Collected data entries:
=-=-=-=-=

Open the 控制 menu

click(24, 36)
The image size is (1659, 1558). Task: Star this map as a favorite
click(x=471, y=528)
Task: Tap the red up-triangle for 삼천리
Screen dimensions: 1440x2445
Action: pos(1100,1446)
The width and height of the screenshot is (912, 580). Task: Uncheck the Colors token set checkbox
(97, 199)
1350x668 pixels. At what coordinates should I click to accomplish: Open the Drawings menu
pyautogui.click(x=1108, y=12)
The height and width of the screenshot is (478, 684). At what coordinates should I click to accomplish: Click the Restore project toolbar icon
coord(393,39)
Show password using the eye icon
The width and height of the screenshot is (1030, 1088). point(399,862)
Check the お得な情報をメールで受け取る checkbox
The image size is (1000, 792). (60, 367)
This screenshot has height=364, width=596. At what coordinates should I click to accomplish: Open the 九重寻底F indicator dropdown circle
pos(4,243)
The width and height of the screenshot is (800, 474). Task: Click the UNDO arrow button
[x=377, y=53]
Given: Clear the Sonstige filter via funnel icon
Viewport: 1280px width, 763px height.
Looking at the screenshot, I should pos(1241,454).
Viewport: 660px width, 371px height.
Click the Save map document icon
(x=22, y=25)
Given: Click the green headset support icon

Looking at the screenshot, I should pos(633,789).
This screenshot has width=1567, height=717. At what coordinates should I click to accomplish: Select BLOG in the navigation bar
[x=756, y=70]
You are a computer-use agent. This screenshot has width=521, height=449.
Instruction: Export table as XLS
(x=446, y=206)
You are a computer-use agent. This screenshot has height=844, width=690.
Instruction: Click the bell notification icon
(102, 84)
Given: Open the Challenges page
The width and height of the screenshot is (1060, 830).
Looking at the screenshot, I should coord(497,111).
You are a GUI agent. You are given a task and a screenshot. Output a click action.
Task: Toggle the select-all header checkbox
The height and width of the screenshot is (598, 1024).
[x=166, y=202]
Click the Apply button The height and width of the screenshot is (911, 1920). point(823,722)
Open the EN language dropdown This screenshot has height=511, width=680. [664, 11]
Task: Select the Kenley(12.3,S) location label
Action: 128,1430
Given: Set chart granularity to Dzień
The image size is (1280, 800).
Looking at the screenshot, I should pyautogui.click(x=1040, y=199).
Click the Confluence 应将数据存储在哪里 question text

=-=-=-=-=

EXERCISE AIM -> Above are the records. Print exactly, and only, the lines from the line with "This screenshot has height=364, width=596." to the line with "has height=844, width=690.", both inclusive.

TASK SOLUTION ->
This screenshot has height=364, width=596. At what coordinates should I click to accomplish: Open the 九重寻底F indicator dropdown circle
pos(4,243)
The width and height of the screenshot is (800, 474). Task: Click the UNDO arrow button
[x=377, y=53]
Given: Clear the Sonstige filter via funnel icon
Viewport: 1280px width, 763px height.
Looking at the screenshot, I should pos(1241,454).
Viewport: 660px width, 371px height.
Click the Save map document icon
(x=22, y=25)
Given: Click the green headset support icon

Looking at the screenshot, I should pos(633,789).
This screenshot has width=1567, height=717. At what coordinates should I click to accomplish: Select BLOG in the navigation bar
[x=756, y=70]
You are a computer-use agent. This screenshot has width=521, height=449.
Instruction: Export table as XLS
(x=446, y=206)
You are a computer-use agent. This screenshot has height=844, width=690.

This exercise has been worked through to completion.